To fully understand the threats and potential mitigation steps in the Strait of Juan de Fuca along the North Olympic Peninsula, the partnership is holding a meeting to hear from the public and other involved parties from 1-5 p.m. Thursday, July 17, at the Red Lion Inn, 221 N. Lincoln St. on Port Angeles waterfront.
Whether you live, work or play on Puget Sound, or just enjoy its undeniable beauty, you have a stake in its recovery and I hope, feel a sense of responsibility to pass on its legacy to future generations, said David Dicks, executive director of the partnership.
To determine the priorities, the partnership engaged regional scientists, policy experts and concerned citizens in a series of workshops. The group inventoried activities on the sound and conducted public meetings similar to the one scheduled in Port Angeles. The result was 1,200 pages of comment, 500 people attending five public meetings and a vast amount of scientific input.
Now the partnership wants the public to review the process and help determine steps to challenge threats in their local areas.
The broad, enthusiastic public participation in the development of the action agenda has been overwhelming so far and we look forward to further conversation through the month of July, Dicks said.
While the initial four priorities are broad, they will be used to categorize and prioritize local projects that could be funded, at least in part, through the partnership.
• The first priority is to ensure that activities and funding are focused on the most urgent and important problems facing the sound. The state began instituting environmental regulations, policies and projects decades ago. However, the efforts frequently operate as distinct programs with separate goals, staffs, budgets and regulatory constraints. The partnership wants to align programs to create a cumulative and intertwined effect on the sound.
• The second priority is to protect the intact ecosystem processes that sustain Puget Sound. This proactive step helps maintain what is still operating in the waterway so the state will not need to react after they are lost, which is more difficult and expensive.

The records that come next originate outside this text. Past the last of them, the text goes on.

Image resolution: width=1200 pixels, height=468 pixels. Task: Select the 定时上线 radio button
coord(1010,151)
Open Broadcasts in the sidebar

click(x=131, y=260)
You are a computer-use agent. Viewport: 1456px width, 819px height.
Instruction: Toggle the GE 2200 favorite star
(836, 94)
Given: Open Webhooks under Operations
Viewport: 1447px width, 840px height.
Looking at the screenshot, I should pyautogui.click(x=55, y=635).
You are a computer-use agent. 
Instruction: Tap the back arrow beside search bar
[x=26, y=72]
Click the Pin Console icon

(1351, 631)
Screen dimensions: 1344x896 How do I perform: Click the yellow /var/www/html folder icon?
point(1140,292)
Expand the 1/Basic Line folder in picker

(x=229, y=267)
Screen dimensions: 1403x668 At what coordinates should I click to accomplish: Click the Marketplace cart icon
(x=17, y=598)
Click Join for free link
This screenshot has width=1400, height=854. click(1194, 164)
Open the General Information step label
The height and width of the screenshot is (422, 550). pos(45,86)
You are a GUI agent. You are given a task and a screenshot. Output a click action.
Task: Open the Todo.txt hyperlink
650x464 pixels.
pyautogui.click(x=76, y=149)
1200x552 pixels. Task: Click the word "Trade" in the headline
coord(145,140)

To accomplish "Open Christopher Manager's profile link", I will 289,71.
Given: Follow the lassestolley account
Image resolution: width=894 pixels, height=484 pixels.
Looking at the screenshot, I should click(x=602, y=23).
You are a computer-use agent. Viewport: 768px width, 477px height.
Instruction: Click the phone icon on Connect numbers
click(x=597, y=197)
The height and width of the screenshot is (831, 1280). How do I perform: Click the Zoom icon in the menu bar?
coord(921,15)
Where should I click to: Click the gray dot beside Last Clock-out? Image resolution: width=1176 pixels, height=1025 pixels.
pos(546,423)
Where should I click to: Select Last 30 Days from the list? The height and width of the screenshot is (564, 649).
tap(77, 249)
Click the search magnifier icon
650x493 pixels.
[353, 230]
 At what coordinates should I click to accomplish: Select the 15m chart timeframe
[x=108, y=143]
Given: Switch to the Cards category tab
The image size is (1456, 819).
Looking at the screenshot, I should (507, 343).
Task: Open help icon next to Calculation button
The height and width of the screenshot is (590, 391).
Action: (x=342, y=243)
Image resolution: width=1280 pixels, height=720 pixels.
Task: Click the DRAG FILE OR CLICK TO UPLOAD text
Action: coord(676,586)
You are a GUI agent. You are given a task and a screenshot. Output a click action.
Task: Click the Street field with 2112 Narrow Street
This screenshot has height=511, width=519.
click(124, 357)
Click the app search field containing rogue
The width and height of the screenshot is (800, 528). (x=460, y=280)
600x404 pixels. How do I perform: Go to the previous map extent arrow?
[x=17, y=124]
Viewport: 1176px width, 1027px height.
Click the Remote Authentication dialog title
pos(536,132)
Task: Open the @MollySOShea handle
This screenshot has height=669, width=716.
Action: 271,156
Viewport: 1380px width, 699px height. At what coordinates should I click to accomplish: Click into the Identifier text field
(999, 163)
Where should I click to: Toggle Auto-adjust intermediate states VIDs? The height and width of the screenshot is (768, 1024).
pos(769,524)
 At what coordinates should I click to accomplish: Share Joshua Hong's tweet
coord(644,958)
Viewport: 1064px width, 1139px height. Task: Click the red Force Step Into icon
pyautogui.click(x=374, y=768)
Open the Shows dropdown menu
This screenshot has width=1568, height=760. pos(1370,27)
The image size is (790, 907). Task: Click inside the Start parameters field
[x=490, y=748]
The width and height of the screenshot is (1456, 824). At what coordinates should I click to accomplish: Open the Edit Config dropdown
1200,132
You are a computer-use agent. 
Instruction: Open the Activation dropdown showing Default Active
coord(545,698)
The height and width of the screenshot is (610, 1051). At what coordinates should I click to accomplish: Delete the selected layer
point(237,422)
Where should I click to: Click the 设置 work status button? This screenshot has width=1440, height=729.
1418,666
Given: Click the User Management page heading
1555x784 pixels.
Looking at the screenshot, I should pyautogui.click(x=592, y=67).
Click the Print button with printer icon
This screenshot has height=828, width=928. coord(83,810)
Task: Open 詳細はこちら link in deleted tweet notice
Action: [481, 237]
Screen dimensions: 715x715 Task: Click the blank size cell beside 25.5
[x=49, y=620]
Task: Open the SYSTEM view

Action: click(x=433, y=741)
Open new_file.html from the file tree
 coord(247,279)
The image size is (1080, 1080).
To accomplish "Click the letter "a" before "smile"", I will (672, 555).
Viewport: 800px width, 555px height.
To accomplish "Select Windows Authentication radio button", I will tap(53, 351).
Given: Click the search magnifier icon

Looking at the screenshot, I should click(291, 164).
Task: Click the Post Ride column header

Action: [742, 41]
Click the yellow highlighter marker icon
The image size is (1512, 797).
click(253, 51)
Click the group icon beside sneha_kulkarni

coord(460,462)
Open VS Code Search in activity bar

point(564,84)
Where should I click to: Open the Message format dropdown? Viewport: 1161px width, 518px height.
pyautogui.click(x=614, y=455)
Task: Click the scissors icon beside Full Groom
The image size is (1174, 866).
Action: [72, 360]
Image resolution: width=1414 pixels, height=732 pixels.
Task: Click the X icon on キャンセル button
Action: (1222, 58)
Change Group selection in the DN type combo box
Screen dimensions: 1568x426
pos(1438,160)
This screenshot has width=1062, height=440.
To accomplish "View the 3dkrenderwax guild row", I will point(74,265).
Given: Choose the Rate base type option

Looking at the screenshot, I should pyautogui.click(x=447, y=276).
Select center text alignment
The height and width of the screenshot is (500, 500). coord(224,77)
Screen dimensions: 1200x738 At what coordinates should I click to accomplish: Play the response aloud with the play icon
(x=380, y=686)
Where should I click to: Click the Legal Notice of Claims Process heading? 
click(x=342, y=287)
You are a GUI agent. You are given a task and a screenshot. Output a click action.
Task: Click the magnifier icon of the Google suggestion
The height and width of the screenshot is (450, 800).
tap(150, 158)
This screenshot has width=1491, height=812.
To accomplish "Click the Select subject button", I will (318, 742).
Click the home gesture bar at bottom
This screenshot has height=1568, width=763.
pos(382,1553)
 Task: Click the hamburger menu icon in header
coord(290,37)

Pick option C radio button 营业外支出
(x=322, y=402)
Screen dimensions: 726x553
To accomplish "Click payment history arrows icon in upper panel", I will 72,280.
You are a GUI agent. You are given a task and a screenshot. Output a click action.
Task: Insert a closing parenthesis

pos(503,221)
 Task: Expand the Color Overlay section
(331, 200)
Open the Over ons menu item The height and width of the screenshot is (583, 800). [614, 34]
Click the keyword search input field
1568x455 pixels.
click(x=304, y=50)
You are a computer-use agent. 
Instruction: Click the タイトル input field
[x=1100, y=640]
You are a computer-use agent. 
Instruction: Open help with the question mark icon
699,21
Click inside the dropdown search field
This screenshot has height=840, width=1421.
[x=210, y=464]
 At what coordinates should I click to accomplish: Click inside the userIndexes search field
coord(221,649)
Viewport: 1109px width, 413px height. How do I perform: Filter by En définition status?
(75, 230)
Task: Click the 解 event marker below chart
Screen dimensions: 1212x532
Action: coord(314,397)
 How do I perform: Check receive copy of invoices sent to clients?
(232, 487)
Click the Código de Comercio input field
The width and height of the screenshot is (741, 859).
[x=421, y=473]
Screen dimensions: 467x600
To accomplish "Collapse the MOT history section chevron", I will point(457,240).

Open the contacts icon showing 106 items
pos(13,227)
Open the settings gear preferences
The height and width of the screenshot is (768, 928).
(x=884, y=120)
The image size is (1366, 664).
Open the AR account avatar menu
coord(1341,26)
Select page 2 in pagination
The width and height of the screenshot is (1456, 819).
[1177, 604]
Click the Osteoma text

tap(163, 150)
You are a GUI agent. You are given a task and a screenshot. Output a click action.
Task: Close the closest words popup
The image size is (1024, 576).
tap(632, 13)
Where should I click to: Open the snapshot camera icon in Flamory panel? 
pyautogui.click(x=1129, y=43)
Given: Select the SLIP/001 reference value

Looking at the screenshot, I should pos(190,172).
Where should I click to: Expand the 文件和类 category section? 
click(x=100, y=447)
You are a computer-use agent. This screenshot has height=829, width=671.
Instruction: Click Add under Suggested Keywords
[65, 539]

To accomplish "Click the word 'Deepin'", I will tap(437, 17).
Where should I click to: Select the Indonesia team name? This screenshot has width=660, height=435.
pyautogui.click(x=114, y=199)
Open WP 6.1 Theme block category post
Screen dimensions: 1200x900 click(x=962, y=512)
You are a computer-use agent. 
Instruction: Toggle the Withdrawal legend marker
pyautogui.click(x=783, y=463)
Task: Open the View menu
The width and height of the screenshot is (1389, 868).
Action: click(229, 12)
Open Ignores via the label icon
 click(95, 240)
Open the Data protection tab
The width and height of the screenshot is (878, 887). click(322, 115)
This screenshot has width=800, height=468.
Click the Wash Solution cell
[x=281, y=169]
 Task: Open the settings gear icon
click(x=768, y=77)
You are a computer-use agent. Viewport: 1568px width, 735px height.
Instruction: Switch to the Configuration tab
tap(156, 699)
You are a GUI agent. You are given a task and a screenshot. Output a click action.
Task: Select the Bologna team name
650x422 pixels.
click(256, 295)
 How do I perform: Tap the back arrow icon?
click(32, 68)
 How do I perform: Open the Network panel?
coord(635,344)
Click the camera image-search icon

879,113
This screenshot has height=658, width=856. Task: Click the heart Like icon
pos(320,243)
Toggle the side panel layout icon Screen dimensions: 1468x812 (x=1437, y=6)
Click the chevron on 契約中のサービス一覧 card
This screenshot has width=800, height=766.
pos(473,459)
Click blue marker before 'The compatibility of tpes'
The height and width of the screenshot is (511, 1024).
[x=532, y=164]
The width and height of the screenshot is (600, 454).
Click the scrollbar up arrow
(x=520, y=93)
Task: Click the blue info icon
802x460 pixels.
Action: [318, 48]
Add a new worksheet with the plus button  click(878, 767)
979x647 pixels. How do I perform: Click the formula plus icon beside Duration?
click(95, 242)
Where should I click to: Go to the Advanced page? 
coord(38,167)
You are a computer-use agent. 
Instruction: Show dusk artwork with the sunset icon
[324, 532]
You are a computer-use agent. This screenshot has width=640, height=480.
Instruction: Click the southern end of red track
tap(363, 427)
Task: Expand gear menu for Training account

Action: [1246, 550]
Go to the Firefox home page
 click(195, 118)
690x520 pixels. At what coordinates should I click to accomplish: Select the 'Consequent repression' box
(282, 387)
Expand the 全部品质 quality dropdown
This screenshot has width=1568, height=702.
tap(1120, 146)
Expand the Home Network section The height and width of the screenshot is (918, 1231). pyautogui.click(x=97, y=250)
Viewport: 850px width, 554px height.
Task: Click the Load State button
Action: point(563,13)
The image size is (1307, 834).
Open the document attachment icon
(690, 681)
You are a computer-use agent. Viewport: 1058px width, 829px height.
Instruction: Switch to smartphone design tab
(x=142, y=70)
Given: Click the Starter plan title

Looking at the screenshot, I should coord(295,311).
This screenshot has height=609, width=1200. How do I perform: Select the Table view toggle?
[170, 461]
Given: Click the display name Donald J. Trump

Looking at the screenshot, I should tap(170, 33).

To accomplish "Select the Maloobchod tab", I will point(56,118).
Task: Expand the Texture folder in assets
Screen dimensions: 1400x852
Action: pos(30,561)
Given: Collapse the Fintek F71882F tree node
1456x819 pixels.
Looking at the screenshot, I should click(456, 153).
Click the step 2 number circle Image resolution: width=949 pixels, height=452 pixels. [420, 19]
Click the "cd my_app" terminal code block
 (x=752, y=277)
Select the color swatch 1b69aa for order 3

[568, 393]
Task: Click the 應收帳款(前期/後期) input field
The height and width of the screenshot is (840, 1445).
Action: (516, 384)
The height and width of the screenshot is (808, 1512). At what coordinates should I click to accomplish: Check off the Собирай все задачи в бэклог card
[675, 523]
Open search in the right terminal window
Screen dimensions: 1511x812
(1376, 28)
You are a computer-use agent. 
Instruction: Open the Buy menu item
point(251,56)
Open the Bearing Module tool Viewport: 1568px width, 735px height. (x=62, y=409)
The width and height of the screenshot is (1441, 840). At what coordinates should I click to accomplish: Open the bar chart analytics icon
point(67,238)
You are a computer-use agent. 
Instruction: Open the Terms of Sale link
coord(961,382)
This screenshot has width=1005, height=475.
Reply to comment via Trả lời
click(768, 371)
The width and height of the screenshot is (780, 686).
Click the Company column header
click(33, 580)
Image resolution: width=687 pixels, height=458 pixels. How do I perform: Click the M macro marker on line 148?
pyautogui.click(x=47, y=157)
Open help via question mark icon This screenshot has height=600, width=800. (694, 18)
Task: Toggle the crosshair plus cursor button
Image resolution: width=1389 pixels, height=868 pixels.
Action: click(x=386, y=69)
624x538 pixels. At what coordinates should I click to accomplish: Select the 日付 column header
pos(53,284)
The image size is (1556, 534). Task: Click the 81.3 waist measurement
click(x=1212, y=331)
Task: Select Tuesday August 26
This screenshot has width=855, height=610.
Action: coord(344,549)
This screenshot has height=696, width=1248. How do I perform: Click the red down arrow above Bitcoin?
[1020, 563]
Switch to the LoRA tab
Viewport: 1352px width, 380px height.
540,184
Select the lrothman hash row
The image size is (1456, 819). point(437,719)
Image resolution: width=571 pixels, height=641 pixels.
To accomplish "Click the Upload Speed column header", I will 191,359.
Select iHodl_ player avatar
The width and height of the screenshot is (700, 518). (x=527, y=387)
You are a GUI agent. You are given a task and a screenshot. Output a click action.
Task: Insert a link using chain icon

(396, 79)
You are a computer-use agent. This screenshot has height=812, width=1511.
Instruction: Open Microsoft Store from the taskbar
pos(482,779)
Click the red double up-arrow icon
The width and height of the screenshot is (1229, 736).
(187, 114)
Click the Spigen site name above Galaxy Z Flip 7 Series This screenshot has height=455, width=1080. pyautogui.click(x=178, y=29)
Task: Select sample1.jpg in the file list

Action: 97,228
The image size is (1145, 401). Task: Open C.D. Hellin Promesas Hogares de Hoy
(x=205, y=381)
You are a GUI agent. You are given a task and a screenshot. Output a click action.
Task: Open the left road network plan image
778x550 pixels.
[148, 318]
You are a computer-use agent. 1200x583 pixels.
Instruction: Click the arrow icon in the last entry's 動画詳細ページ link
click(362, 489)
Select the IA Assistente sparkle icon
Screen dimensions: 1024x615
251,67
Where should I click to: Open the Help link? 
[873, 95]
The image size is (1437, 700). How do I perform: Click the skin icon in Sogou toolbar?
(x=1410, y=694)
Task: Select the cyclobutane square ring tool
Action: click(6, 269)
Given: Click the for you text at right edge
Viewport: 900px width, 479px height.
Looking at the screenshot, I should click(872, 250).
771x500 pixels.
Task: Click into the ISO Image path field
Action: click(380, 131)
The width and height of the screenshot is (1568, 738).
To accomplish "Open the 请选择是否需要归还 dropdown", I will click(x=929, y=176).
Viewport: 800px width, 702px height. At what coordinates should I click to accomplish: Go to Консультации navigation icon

• The third priority is to implement restoration projects that will re-establish ecosystem processes in the sound. The partnership indicated in its report that the existing healthy ecosystems are not enough to sustain the sounds health on a larger scale and the restoration of troubled areas is essential.
• The final priority is to prevent sources of water pollution. The state cannot clean up the sound if it continues to be polluted. So, to ensure the success of other programs it must limit the amount of pollution entering the sound both from single polluters and non-point-source polluters, such as inefficient stormwater management techniques.